Con la distancia generacional que merece este texto narrativo, es muy difícil no claudicar ante el encanto incuestionable del papel; el papel como fuente de información, como testimonio material de noticias, sucesos y memoria. Mario, Rosa, Eguren y todos los que habitan la colmena de una ciudad que ansía ser cosmopolita en la aridez de una dictadura, conocen el mundo a través de periódicos, revistas, semanarios, hojas parroquiales, panfletos, máquinas de escribir e imprentas que dan algo de luz en una década donde los ordenadores e Internet forman parte de un futuro inaccesible y lejano, muy lejano.

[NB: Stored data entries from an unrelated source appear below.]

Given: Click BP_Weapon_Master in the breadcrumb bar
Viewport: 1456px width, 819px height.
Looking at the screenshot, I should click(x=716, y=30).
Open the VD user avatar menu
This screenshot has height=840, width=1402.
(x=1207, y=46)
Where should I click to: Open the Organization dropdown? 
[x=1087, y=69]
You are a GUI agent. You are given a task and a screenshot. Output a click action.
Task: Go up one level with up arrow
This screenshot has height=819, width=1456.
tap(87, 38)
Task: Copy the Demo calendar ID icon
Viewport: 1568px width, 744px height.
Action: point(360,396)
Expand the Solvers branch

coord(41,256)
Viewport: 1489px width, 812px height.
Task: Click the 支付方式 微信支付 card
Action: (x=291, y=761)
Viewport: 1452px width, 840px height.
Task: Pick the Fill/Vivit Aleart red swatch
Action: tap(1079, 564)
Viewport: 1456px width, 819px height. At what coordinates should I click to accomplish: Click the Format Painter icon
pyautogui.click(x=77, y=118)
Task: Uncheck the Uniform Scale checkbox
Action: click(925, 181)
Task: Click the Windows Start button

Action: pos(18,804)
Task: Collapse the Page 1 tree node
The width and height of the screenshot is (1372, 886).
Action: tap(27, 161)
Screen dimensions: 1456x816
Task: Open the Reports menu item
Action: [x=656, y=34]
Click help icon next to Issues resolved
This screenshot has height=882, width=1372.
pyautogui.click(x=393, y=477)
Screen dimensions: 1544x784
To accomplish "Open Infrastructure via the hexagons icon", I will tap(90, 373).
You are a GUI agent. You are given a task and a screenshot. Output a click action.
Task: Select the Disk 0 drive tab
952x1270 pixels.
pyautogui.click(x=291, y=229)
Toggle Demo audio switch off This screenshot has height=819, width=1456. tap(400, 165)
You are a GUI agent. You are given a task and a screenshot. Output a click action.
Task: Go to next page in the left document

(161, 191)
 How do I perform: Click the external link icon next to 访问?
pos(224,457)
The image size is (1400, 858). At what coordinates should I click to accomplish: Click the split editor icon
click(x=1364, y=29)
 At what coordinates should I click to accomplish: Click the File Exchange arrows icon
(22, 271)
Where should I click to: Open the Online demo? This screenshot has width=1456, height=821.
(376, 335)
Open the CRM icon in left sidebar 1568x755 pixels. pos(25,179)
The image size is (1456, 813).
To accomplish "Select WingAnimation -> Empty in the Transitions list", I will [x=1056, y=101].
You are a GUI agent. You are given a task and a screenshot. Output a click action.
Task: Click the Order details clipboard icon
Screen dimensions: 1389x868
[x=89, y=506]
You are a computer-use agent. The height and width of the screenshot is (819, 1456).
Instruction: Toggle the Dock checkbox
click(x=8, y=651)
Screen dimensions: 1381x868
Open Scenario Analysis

“El lento adiós de los tranvías” es una novela necesaria, una alegoría del franquismo marchito, pero resistente. Su autor inició su labor literaria en los años ochenta, publicando poesía, narrativa y ensayo; y colaborando en El Mundo, El Independiente y El Sol con artículos culturales y críticas de narrativa extranjera. Entre sus obras, se pueden destacar sus primeros libros de poemas “Poco importa romper con las alondras” (1980) y “El vuelo liberado” (1986), o su novela “Mar de octubre” (1989). Con “Los filos de la noche” (1990) fue finalista del primer premio de novela Feria del Libro de Madrid y con “Papeles inciertos” (1991) obtuvo el premio Ciudad de Irún. Una larga lista de galardones engrosa su currículum como escritor reconocido, cuyos títulos prosperan a lo largo de varias décadas, como “La densidad de los espejos” (1997), “Verano” (2008), “Fugitiva ciudad” (2012) o “Un extraño viajero” (2016). Él mismo ha llegado a manifestar en alguna entrevista que, durante un período de tiempo, fue un escritor a la espera. Su infancia, en un barrio de la periferia de Madrid, no estuvo surtida de estanterías repletas de libros; sin embargo, esto no impidió que pronto se interesara por Juan Ramón, Unamuno, Azorín y Machado. Se formó y aguardó su turno, sobrevivió a decepciones y fracasos editoriales, alternando política y literatura, hasta que fue haciéndose hueco en el terreno literario de nuestro país.
Como síntesis y parafraseando a José María Merino, esta obra trata de “hacer palpable una época oscura de nuestra historia reciente”. Olvidar impide avanzar. Avanzar es cuestionar la foto fija que nos ofrece una sola perspectiva.